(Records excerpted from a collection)
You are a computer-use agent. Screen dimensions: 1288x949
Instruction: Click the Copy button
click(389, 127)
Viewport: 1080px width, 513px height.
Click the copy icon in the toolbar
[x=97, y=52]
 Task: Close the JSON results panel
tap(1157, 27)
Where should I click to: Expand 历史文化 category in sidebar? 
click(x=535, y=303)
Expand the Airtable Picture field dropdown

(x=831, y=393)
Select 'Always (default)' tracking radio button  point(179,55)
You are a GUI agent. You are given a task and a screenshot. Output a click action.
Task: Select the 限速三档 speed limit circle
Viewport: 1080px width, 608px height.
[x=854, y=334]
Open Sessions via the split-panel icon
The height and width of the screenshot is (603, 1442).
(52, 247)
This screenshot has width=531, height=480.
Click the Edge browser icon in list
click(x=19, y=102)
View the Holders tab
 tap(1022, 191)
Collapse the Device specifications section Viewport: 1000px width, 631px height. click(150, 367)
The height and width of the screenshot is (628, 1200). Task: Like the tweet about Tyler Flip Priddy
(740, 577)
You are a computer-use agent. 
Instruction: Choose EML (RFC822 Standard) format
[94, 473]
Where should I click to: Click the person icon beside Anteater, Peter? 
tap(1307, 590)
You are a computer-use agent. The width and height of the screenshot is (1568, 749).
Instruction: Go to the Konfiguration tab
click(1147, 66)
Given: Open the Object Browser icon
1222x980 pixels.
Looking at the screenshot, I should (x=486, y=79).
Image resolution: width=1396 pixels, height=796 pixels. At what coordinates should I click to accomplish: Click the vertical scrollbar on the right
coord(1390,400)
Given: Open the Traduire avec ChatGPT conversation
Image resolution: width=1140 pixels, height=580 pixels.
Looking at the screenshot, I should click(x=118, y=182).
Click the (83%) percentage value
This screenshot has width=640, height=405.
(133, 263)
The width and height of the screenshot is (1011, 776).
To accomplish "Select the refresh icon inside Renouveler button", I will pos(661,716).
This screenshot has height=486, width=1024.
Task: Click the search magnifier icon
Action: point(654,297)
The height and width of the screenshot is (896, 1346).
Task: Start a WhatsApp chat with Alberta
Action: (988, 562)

What the task requires:
Set down all of the records shown above once more, exactly.

Solution to this exercise:
You are a computer-use agent. Screen dimensions: 1288x949
Instruction: Click the Copy button
click(389, 127)
Viewport: 1080px width, 513px height.
Click the copy icon in the toolbar
[x=97, y=52]
 Task: Close the JSON results panel
tap(1157, 27)
Where should I click to: Expand 历史文化 category in sidebar? 
click(x=535, y=303)
Expand the Airtable Picture field dropdown

(x=831, y=393)
Select 'Always (default)' tracking radio button  point(179,55)
You are a GUI agent. You are given a task and a screenshot. Output a click action.
Task: Select the 限速三档 speed limit circle
Viewport: 1080px width, 608px height.
[x=854, y=334]
Open Sessions via the split-panel icon
The height and width of the screenshot is (603, 1442).
(52, 247)
This screenshot has width=531, height=480.
Click the Edge browser icon in list
click(x=19, y=102)
View the Holders tab
 tap(1022, 191)
Collapse the Device specifications section Viewport: 1000px width, 631px height. click(150, 367)
The height and width of the screenshot is (628, 1200). Task: Like the tweet about Tyler Flip Priddy
(740, 577)
You are a computer-use agent. 
Instruction: Choose EML (RFC822 Standard) format
[94, 473]
Where should I click to: Click the person icon beside Anteater, Peter? 
tap(1307, 590)
You are a computer-use agent. The width and height of the screenshot is (1568, 749).
Instruction: Go to the Konfiguration tab
click(1147, 66)
Given: Open the Object Browser icon
1222x980 pixels.
Looking at the screenshot, I should (x=486, y=79).
Image resolution: width=1396 pixels, height=796 pixels. At what coordinates should I click to accomplish: Click the vertical scrollbar on the right
coord(1390,400)
Given: Open the Traduire avec ChatGPT conversation
Image resolution: width=1140 pixels, height=580 pixels.
Looking at the screenshot, I should click(x=118, y=182).
Click the (83%) percentage value
This screenshot has width=640, height=405.
(133, 263)
The width and height of the screenshot is (1011, 776).
To accomplish "Select the refresh icon inside Renouveler button", I will pos(661,716).
This screenshot has height=486, width=1024.
Task: Click the search magnifier icon
Action: point(654,297)
The height and width of the screenshot is (896, 1346).
Task: Start a WhatsApp chat with Alberta
Action: (988, 562)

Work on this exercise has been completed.